Pretty well daily we read stories of people who have gotten in over their heads in caring for cats because of one simple, glaring error: they failed to sterilise (spay or neuter) their cat or cats as soon as medically possible. Yesterday I wrote about a British man who went from one cat to 17 in 21 months. He gave up and called Cats Protection. He hadn’t spayed his female cat who he called Oscar. It appears that he thought she was a he. Sons mate with mothers and bingo, you have a army of cats in no time.
It kind of makes you wonder how people get into this situation. It’s something that happens, almost out of control. – Humane Society Volunteer Robert Penrod.
Today a story from Greenville, Darke County, Ohio, USA has the same underlying tones. The Darke County Humane Society took 53 cats (possible more) from a home where the woman in charge had been taken to hospital. She had taken good care of the cats but she ended up being unable to cope. For some unimaginable reason she did not sterilise her cats. Many of them were kittens which is unsurprising.
So here is the deal: someone, I’ll suggest a scientist, should carry out a modern fresh survey in which people, like the two I’ve mentioned, are interviewed and asked why they did not sterilise their cats. We need to know. The authors of these news stories don’t mention it. I have read many stories of cat hoarding or just keeping too many cats and never seen a proper discussion as to why these people let it happen.

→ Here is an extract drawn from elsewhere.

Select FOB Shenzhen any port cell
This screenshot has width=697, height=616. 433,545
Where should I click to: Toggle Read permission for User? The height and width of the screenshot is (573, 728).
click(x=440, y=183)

We need to get into the minds of these people to understand. Are they careless? Or are they uneducated? Does it cross their mind that they should spay and neuter but don’t do it because of religious reasons or because they think female cats need to have a litter before they can be happy? Perhaps they think the spaying and neutering operations are cruel? Or they can’t afford to have them spayed or neutered? They find out that the cost of not doing it is higher!
A study in 1996 found that a segment of the American population believes that female cats need to have a litter before being spayed. “The reasons for this belief are unclear…”. We need to know. It needs to be discussed and discovered. At present most of what is done in relation to these cases of an overabundance of cats is reactive. The charities step in after the damage has been done. Homes need to be found for unwanted kittens. Vets need to cure the cats because they have been neglected. It is all too late. Let’s see proactive measures based on a scientific review of the causes of the failure to spay and neuter. Slightly over a half of cats abandoned to 12 shelters in the US were sterilised (Salman et al 1998). There is a small but significant percentage of people who cause these problems.
And please let’s see a long term campaign to change the mentality and attitudes of these people who end up out of their depth with dozens of cats. These commonplace examples of out of control cat breeding are bad for cats. They encourage cat abuse. They encourage cat criticism and they encourage people to criticise “mad cat ladies”. They don’t help the public image of elderly women. Cat hoarding encourages misogyny. There are consequences.
In many cases it is about economics. I’ve read that in households of $35,000 and above about 80% of cats were neutered. I don’t know why that 20% is holding out if it’s not due to finances. There needs to be more free (vouchers) or low cost clinics available in low income neighborhoods. Many times the clinics are not built where there is as great of a need.